Required task A: Copy out the whole passage on sparse rewards in robot arm learning, word for word.
━━━
Consider the following scenario: a learning agent has to control a robot arm to open a box and place a block inside. While defining the reward for this task is simple and straightforward (e.g. using a simple mechanism inside the box such as a force sensor to detect a placed block), the underlying learning problem is hard. The agent has to discover a long sequence of “correct” actions in order to find a configuration of the environment that yields the sparse reward – the block contained inside the box. Discovering this sparse reward signal is a hard exploration problem for which success via random exploration is highly unlikely.
━━━
Required task B: In the records, reproduce the lines from the one containing "Given: Click the" through the end of the records, inclusive, leaving out the pictures.

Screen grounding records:
━━━
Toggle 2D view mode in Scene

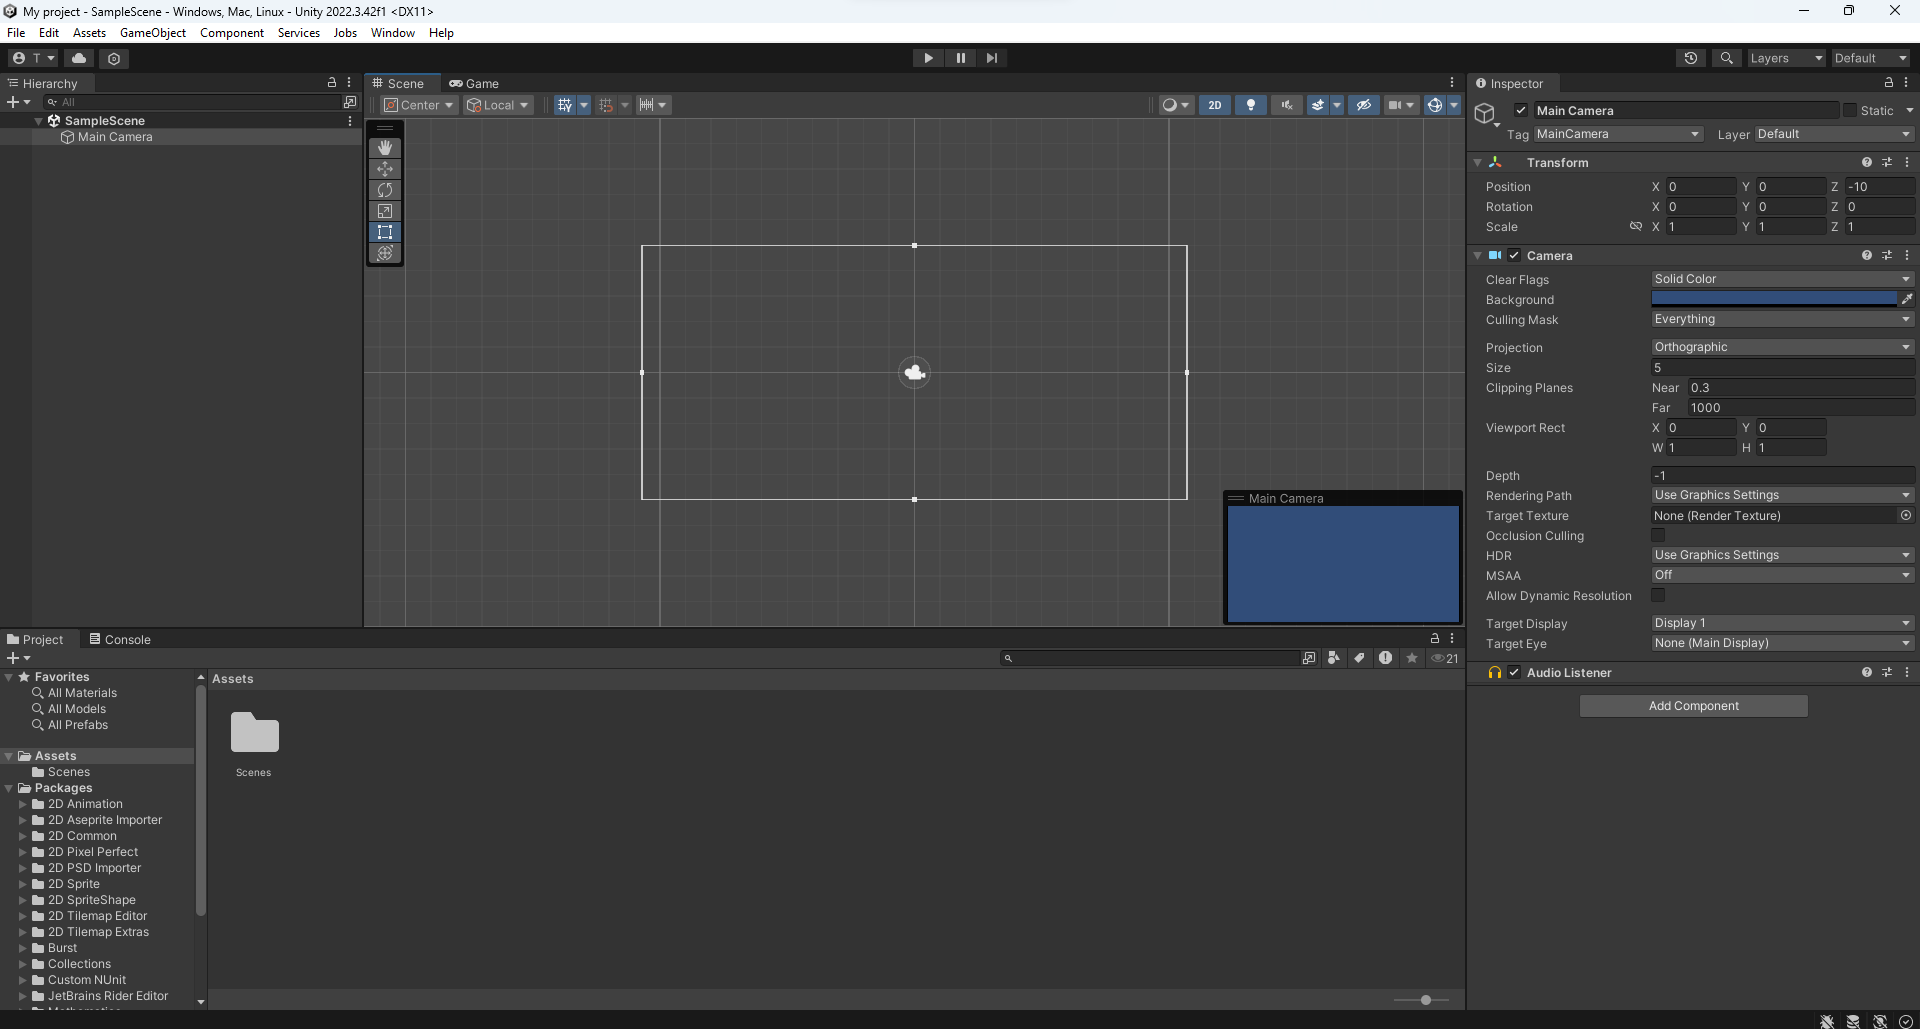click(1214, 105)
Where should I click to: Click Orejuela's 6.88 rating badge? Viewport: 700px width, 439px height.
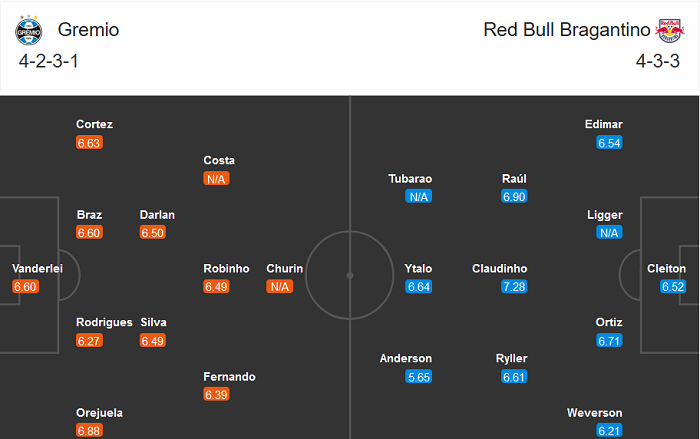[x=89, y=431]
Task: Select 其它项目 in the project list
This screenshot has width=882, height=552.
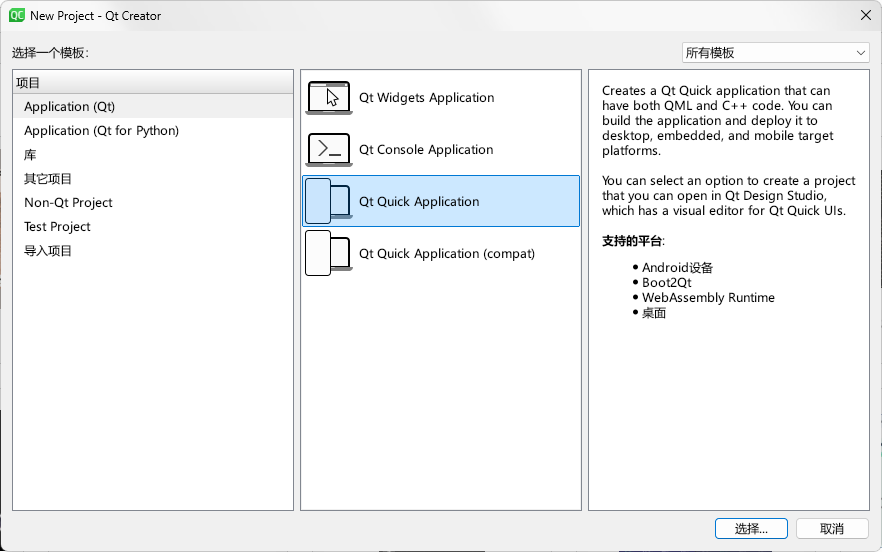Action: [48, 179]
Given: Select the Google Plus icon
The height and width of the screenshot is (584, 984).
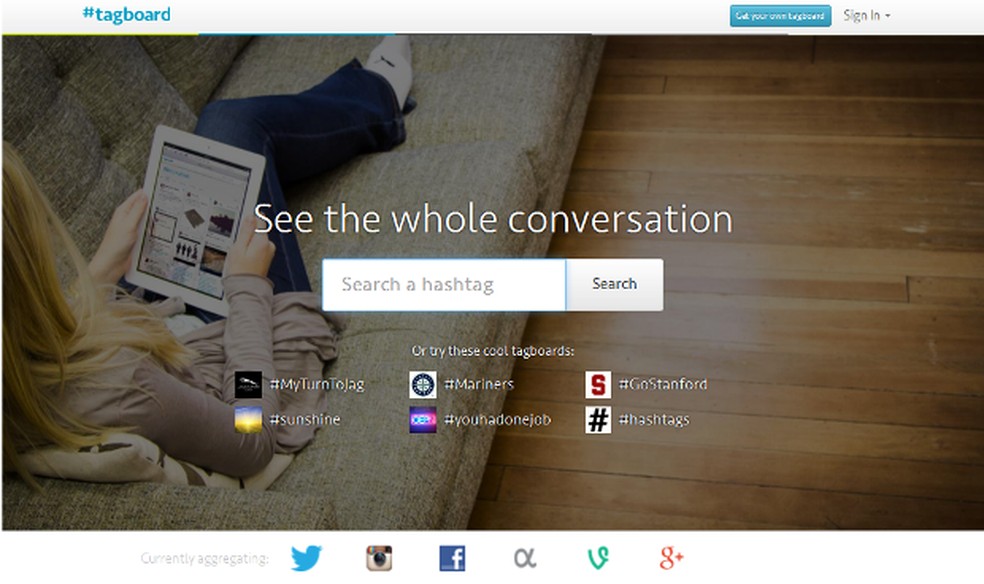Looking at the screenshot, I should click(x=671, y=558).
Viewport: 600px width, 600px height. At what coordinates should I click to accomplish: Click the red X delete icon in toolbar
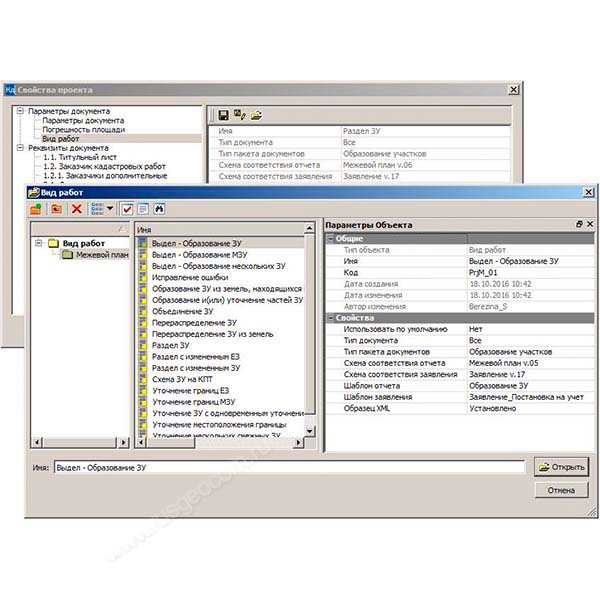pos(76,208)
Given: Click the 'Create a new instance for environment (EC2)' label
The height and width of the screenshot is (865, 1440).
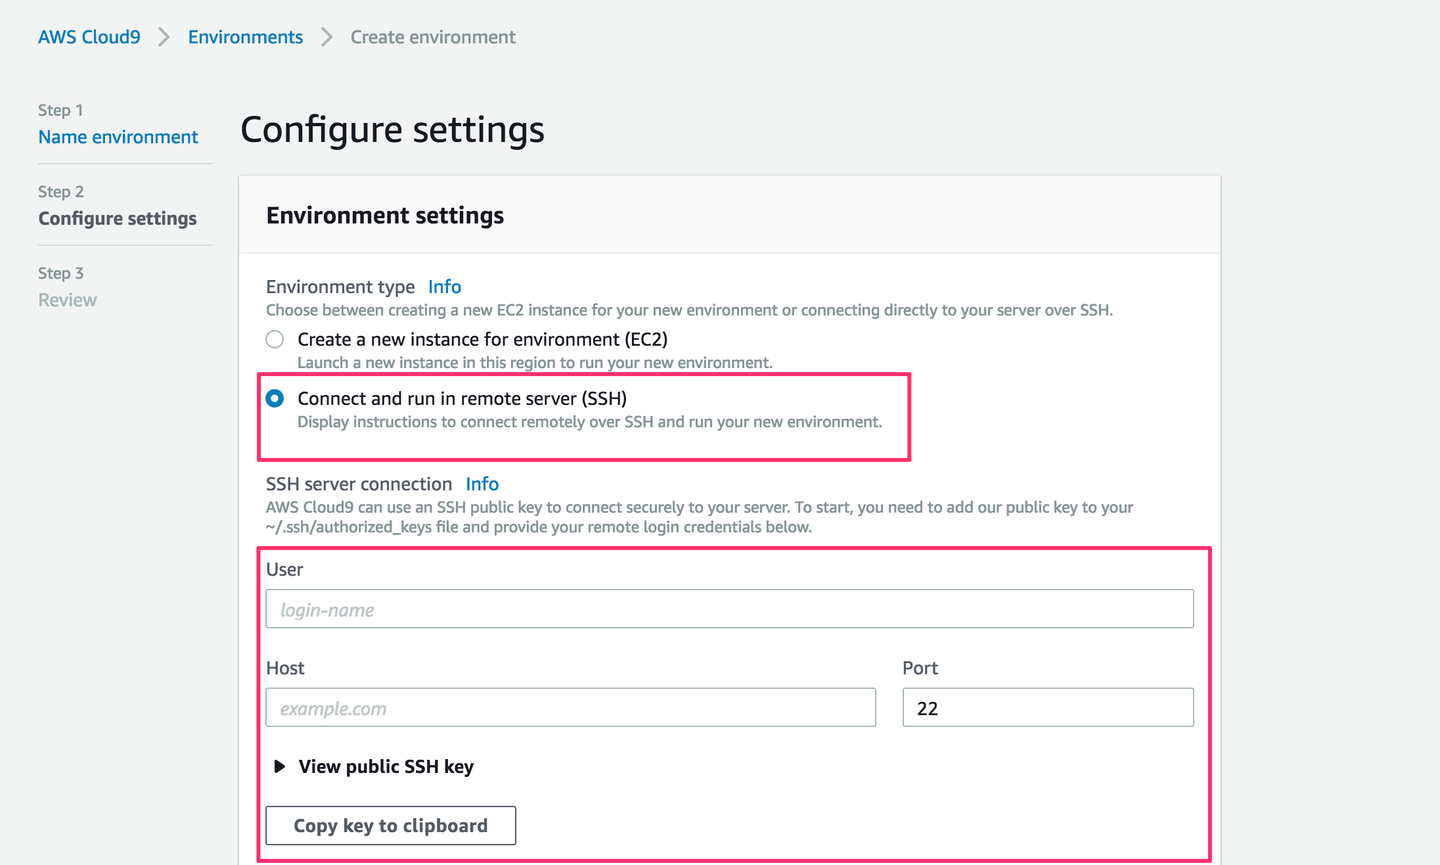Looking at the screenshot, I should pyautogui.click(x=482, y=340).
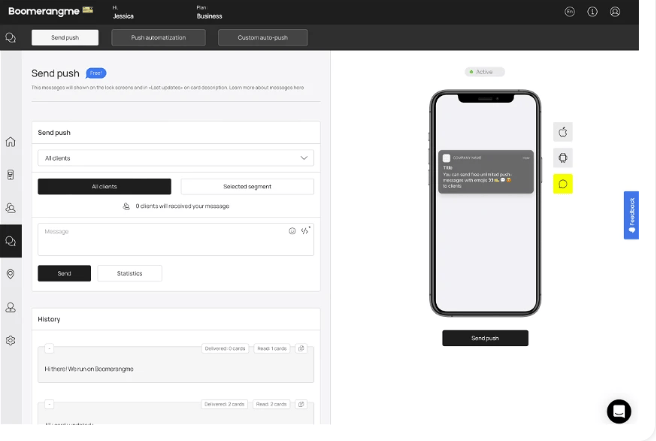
━━━
Full response A:
Consider the following scenario: a learning agent has to control a robot arm to open a box and place a block inside. While defining the reward for this task is simple and straightforward (e.g. using a simple mechanism inside the box such as a force sensor to detect a placed block), the underlying learning problem is hard. The agent has to discover a long sequence of “correct” actions in order to find a configuration of the environment that yields the sparse reward – the block contained inside the box. Discovering this sparse reward signal is a hard exploration problem for which success via random exploration is highly unlikely.

Full response B:
Given: Click the 'Create a new instance for environment (EC2)' label
The height and width of the screenshot is (865, 1440).
Looking at the screenshot, I should pyautogui.click(x=482, y=340).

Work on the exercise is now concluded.